On doit ces rencontres à certains du groupe T’chan’G, cet atelier de recherche théâtral qui fut son terrain de jeu expérimental de 1986 à 1996. « Je(u) ensemble», comme il disait. Mêlés à d’autres acteurs, ils ont rejoués ses pièces : Violences, Gibier du Temps, Scarron et fait « émerger les voix, rageuses, jacquetantes, inouïes» du roman L’Au delà . Muriel Vernet a donné une belle performance d’Ange, Art Agonie avec une danseuse; Anne Alvaro et Pascal Bongard ont tenu le public en haleine avec Dernière Charrette, une imprécation calme : la plainte poignante d’une carriole philosophe qu’on met au rebut : « la plainte est le chant commun des esclaves ».

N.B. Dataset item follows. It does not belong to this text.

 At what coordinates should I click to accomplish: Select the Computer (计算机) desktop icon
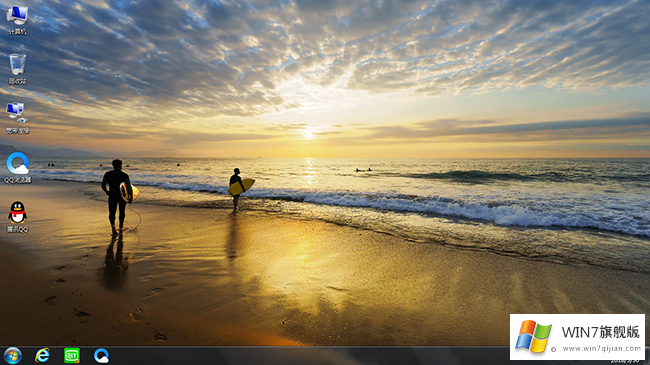click(x=17, y=20)
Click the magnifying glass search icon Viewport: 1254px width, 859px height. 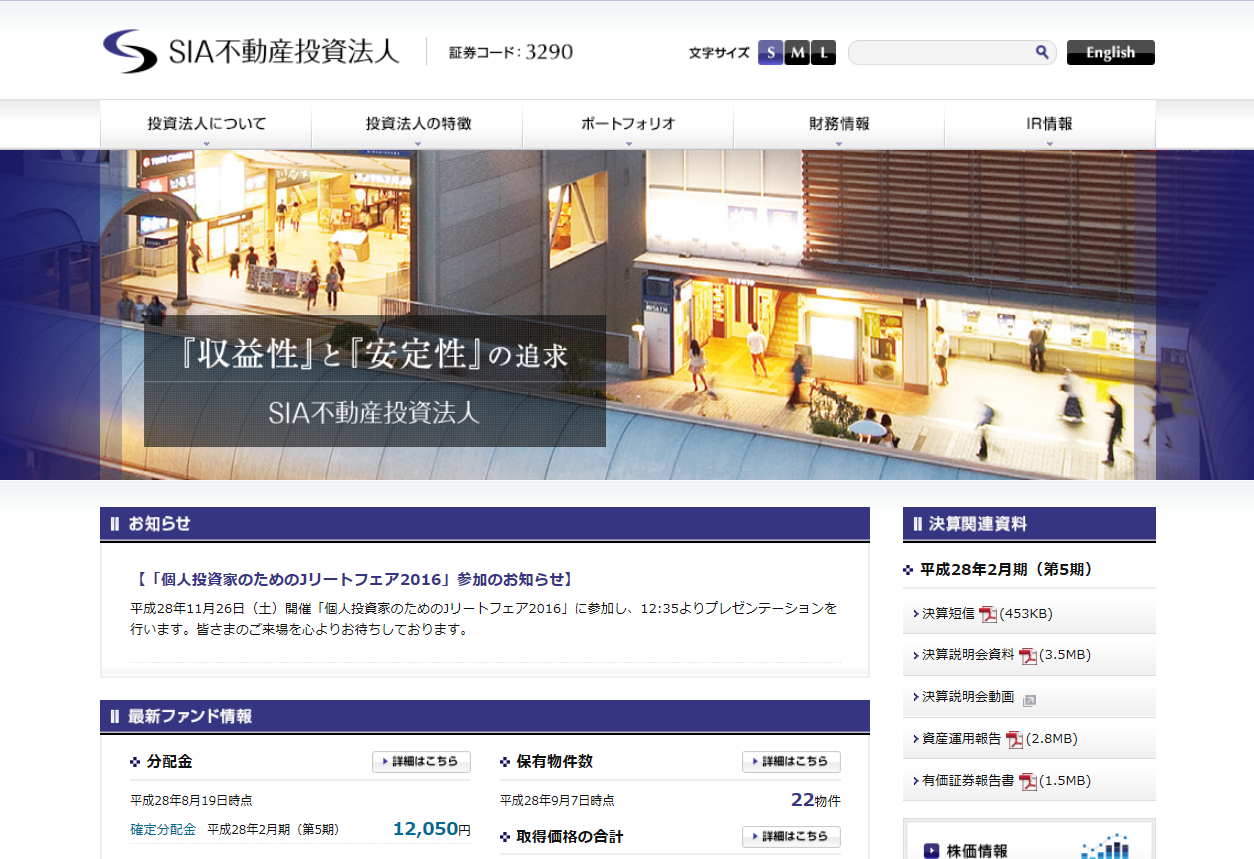tap(1043, 52)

Moment festif, Je ne raconterai pas forcement pourquoi je suis descendu dans la cave du Père Lachaise orchestre les paroles de “ la bande à Gabily “ à propos de leur travail théâtral collectif.

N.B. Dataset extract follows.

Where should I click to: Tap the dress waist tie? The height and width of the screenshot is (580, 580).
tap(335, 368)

Il s’en dégage une manière de diriger les acteurs, procurant un sentiment de sécurité et d’insécurité: « Il arrivait à te mettre à l’endroit où il n’y avait qu’à dire. Là, on habitait le plateau » ; « Ça dansotte, ça dansotte, comme une chose qui ne s‘affirme jamais, qui reste dans le tremblement » ; « Didier il nous attend, il nous prolonge, être dans le bonheur du déséquilibre » ; « C’est un goinfre, il est un peu gargantuesque. Généreux et bouffeur et, en même temps, il te porte (…) il t’emmène à l’endroit où tu peux avoir ton essence » .

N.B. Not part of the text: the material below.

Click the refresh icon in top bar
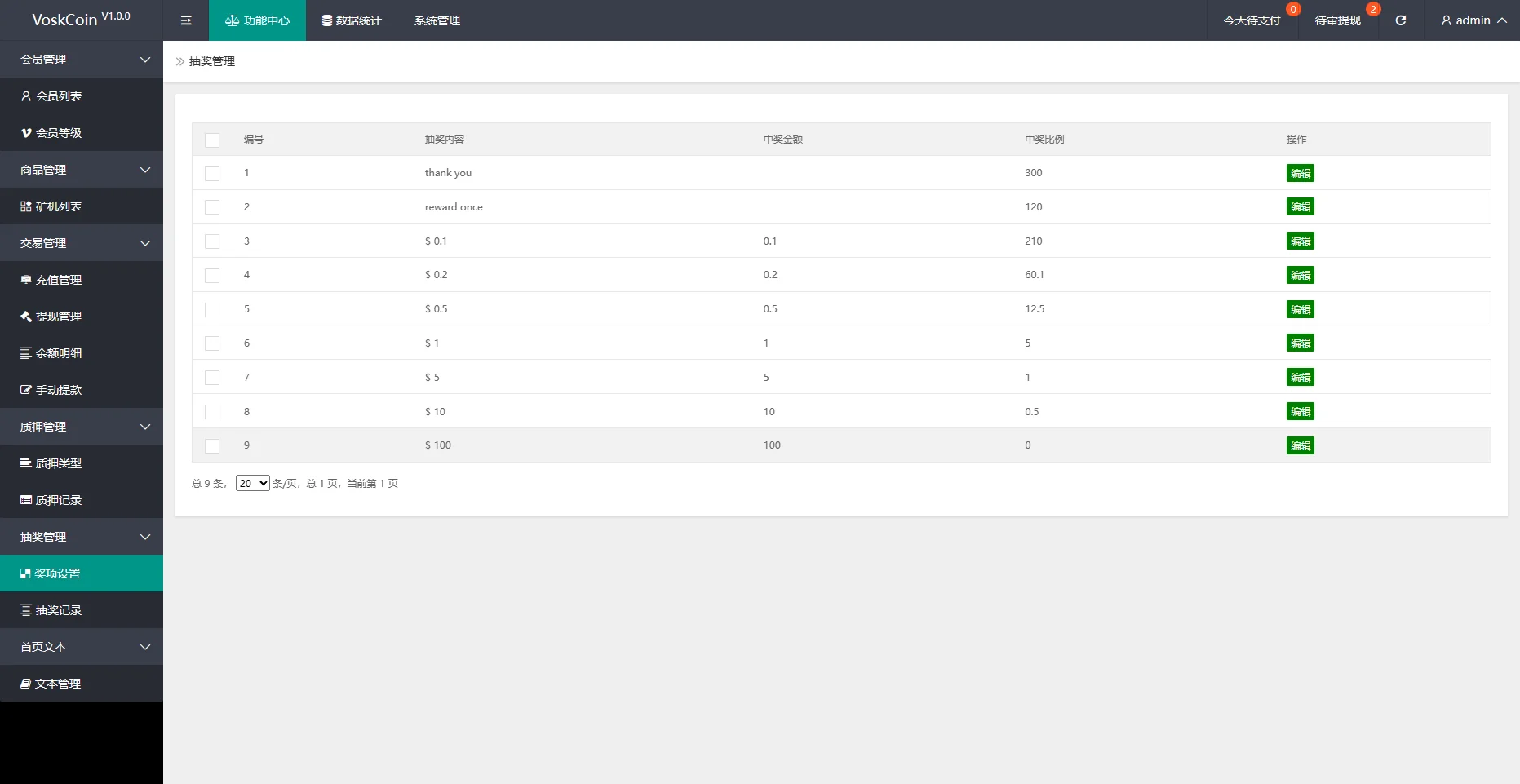The image size is (1520, 784). click(x=1401, y=20)
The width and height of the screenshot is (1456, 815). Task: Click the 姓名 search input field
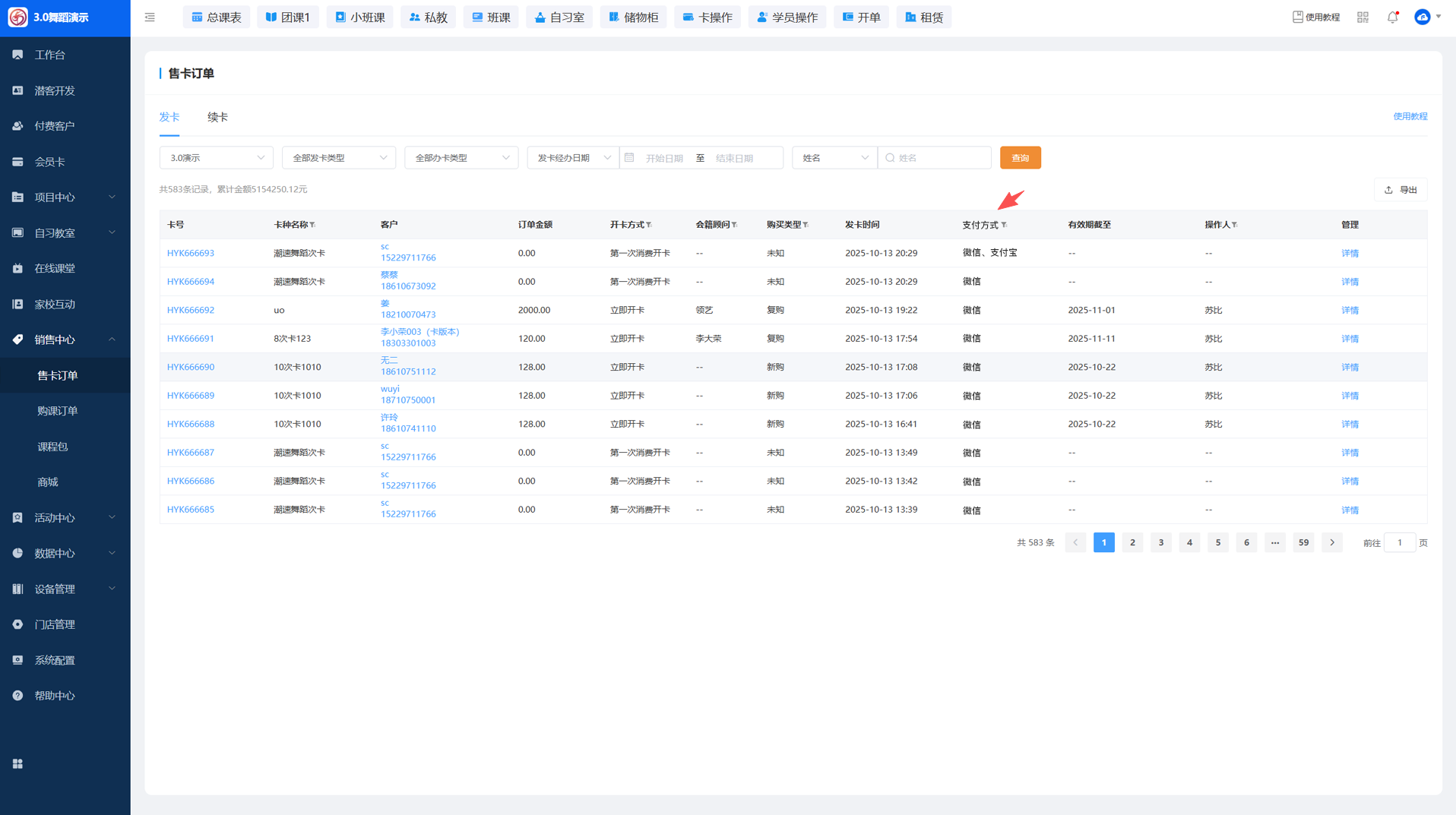pyautogui.click(x=940, y=158)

A travers leurs dires, et leurs anecdotes, on entrevoit un chef charismatique qui a marqué une génération de comédiens comme Nicolas Bouchaud, Serge Tranvouez. Alexandra Scivluna, Jean-François Sivadier… Il développait une technique de mise en scène : « Le “tiers inclus“, c’était obsessionnel, le regard d’un autre fait espace, triangulation » ; « Ce qui m’a impressionnée, c’était les fulgurances, il organisait le plateau, comme un peintre. Tu comprends que ça naissait du plateau.» ; « Didier, c’était des puits ou des cratères, avec des éruptions (…). Une voix d’enfer, une chose de la douleur de vivre.(…). Il cherchait (…). Il visait haut par rapport à ce qu’il voulait atteindre du champ de l’humain. »
Espérons que ces quelques jours porteront leurs fruits, qu’on reverra bientôt sur nos plateaux du Didier-Georges Gabily, et qu’il connaîtra enfin, à l’instar d’un Jean-Luc Lagarce, la reconnaissance qui lui revient. En attendant, on peut le lire, publié chez Acte Sud et Acte Sud-Papiers : la librairie qui vendait ses livres a été prise d’assaut.